そうですね。若い人に向けて書くだけではなく、続けて読んでもらえるように定期的に書いていかないとと思っています。次の作品までタイムラグがあると読者がいなくなってしまうので。
―― 小中学校くらいの子たちだとすぐに成長するから、継続的に読んでもらえるような作品がないと定着しないんですね。
お気に入りの作品を書いた作家が次の作品を出さないと、読書自体をやめてしまう子もいるんですよ。それではせっかく本を好きになってくれた人も読まなくなってしまうので、すべての年齢層に読んでもらえるような面白い物語を定期的に届けたいと思っています。

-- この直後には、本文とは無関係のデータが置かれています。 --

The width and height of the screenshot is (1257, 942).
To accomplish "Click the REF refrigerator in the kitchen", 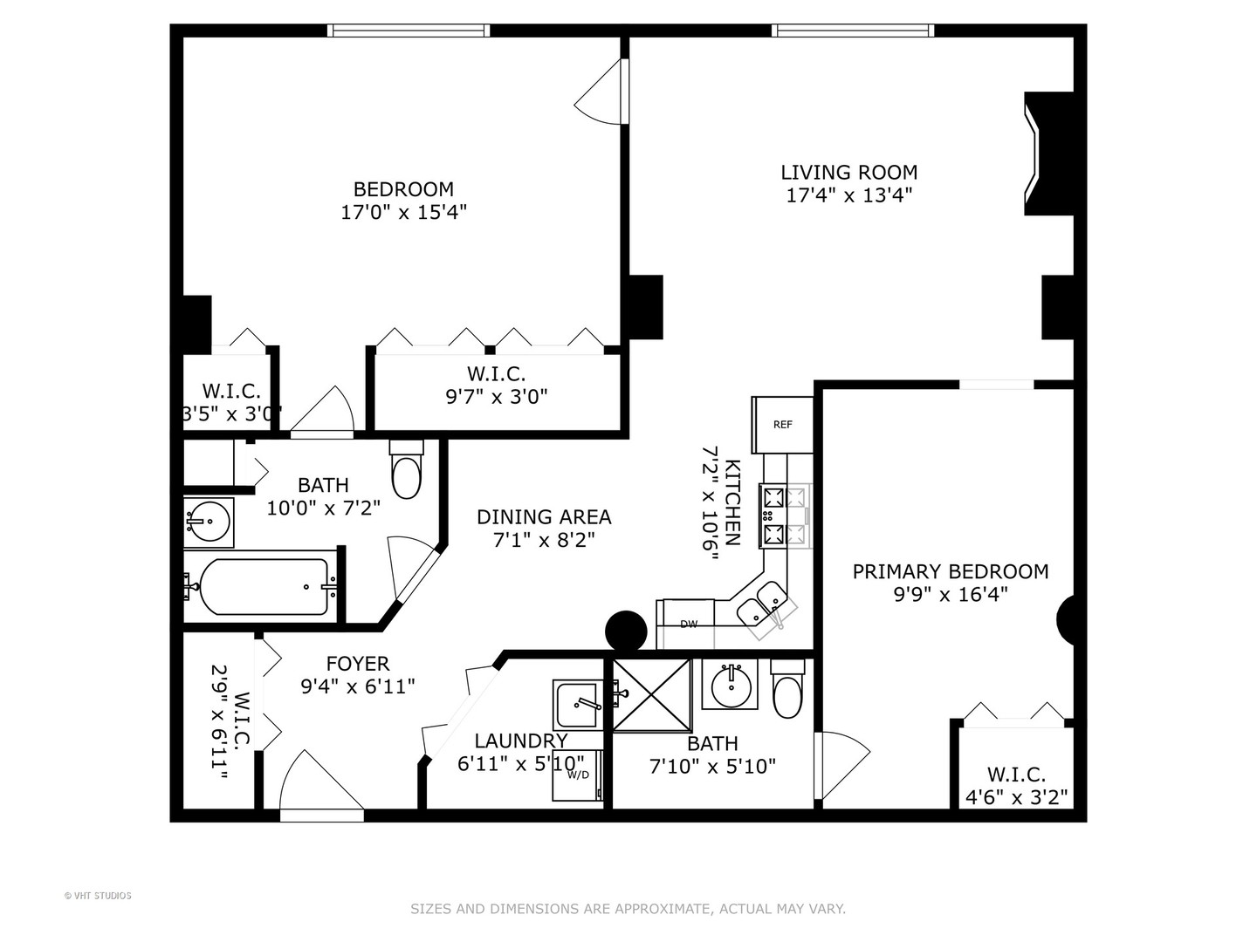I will coord(782,425).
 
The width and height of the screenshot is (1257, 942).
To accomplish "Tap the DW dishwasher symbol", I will coord(689,625).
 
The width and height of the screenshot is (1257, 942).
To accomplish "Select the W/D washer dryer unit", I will coord(578,774).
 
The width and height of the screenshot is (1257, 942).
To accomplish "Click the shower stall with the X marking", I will coord(651,695).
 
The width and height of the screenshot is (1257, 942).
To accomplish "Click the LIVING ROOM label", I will coord(848,173).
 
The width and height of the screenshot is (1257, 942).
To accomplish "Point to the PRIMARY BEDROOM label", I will coord(950,572).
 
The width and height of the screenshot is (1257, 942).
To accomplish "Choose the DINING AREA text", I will coord(544,517).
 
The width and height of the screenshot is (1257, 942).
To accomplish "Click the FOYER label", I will coord(358,664).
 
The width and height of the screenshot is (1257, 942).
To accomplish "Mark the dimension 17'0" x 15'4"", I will coord(403,212).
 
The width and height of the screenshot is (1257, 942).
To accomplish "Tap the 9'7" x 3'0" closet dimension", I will coord(496,397).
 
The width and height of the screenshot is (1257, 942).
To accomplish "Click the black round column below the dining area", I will coord(626,630).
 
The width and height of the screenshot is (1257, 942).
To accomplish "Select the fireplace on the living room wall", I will coord(1048,154).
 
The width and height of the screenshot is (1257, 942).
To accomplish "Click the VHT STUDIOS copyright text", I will coord(98,896).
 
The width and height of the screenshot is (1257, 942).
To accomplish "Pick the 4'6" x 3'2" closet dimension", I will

技術論で書くということは職人に近い一面もあるので、10年、20年とキャリアを積んでいけばどんどん巧くなるはずなんです。僕もこれから小説を書き続けて、面白い小説を量産できるようになりたいですね。量産できる技術を身につけて、しかも質の高い作品をめざす。そのためにはひたすら書くことだと思っています。